Buscamos películas que dialoguen con el contexto actual, de máximo dos años atrás. Combinamos calidad cinematográfica con un fuerte contenido social o antropológico. Tenemos 12 categorías temáticas —como derechos sexuales y reproductivos, ecofeminismo, infancias, migración— que cruzan miradas desde los estudios de género y los derechos humanos. No se trata de un género cinematográfico en particular, sino de temas que atraviesan la vida de todas las personas.

En 2025 pusieron especial énfasis en la migración y el ecofeminismo. ¿Por qué destacar estos ejes en este momento histórico?

Son procesos humanos que siempre han estado presentes en el festival. Pero al verlos desde la perspectiva de género, se revela cómo impactan de manera distinta según la identidad: no es lo mismo migrar siendo mujer, hombre heterosexual o persona LGBT+. Dado el contexto global actual, es urgente abrir más espacios de reflexión sobre estas desigualdades.

Este año el festival llega a 13 estados, 24 municipios y hasta Argentina. ¿Cuál ha sido el mayor reto logístico para llevarlo a cabo?

Victoria: Hacer un festival siempre es una locura. Cada edición implica empezar casi de cero, tocar puertas en instituciones, centros culturales o gobiernos locales. Pero lo hacemos porque queremos descentralizar la cultura: no quedarnos solo en la Ciudad de México, sino llevar este trabajo de programación y cine a más lugares. El reto principal es coordinar tantas sedes y agendas, pero con el equipo lo logramos.

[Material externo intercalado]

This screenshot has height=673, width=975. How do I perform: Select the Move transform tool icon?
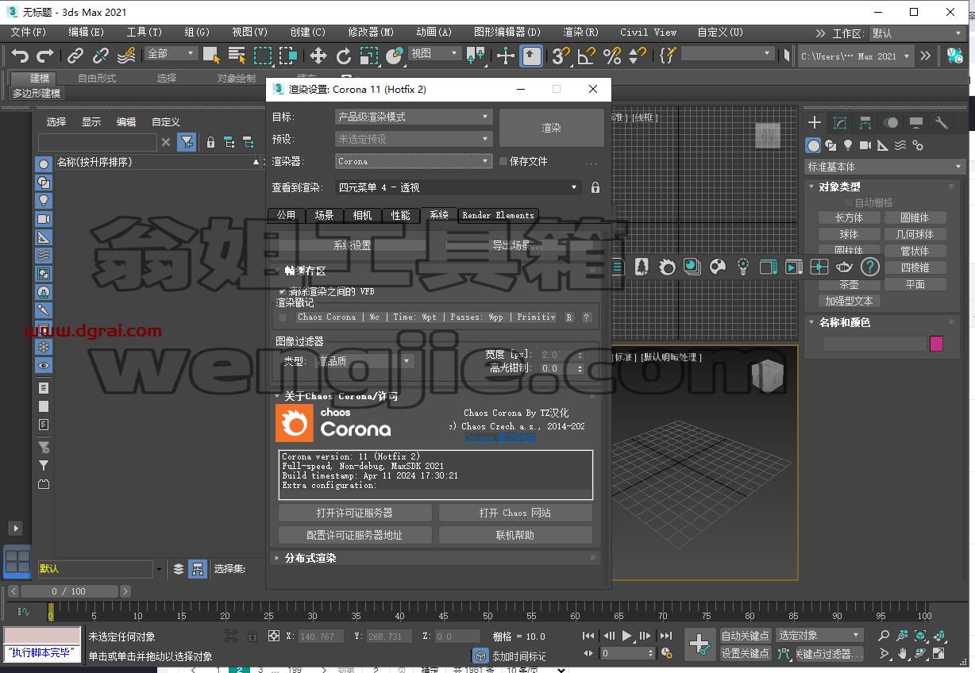point(318,56)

¿Qué películas de esta edición destacarías como imperdibles?

Todas valen la pena, pero hay algunas muy especiales. Por ejemplo, A Fidai Film, que rescata material de archivo sobre Palestina. Nos recuerda que lo que hoy vemos no es nuevo, sino parte de un proceso histórico de décadas. También Género salsa, una película colombiana con la que inauguraremos el festival. Muestra cómo en el baile los roles de género están muy marcados, pero pueden transformarse. Además, tendremos una clase pública de salsa no hegemónica para llevar esa reflexión a la práctica.

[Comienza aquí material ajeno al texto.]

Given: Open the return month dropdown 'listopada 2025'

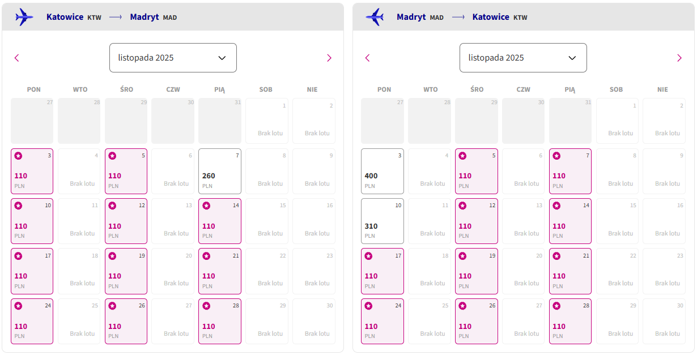Looking at the screenshot, I should point(523,58).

No es lo mismo presentar películas en la Ciudad de México que en otras ciudades del país. ¿Cómo equilibran el respeto a los contextos locales con los valores del festival?

Siempre evaluamos los públicos de cada sede, qué podría resonar mejor con ellos. Pero también buscamos incluir películas que incomoden, que cuestionen, porque esa es parte de la esencia del festival. Nos interesa que la programación sea transgresiva y que provoque nuevas conversaciones.

Después de vivir la experiencia de MICGénero, ¿qué te gustaría que el público se lleve consigo?

Más que respuestas, preguntas. Creo que lo más valioso es que el festival despierte curiosidad, que genere nuevas inquietudes y diálogos con otras personas. Eso abre caminos de reflexión y convierte cada función o conversatorio en un espacio colectivo, catártico y enriquecedor.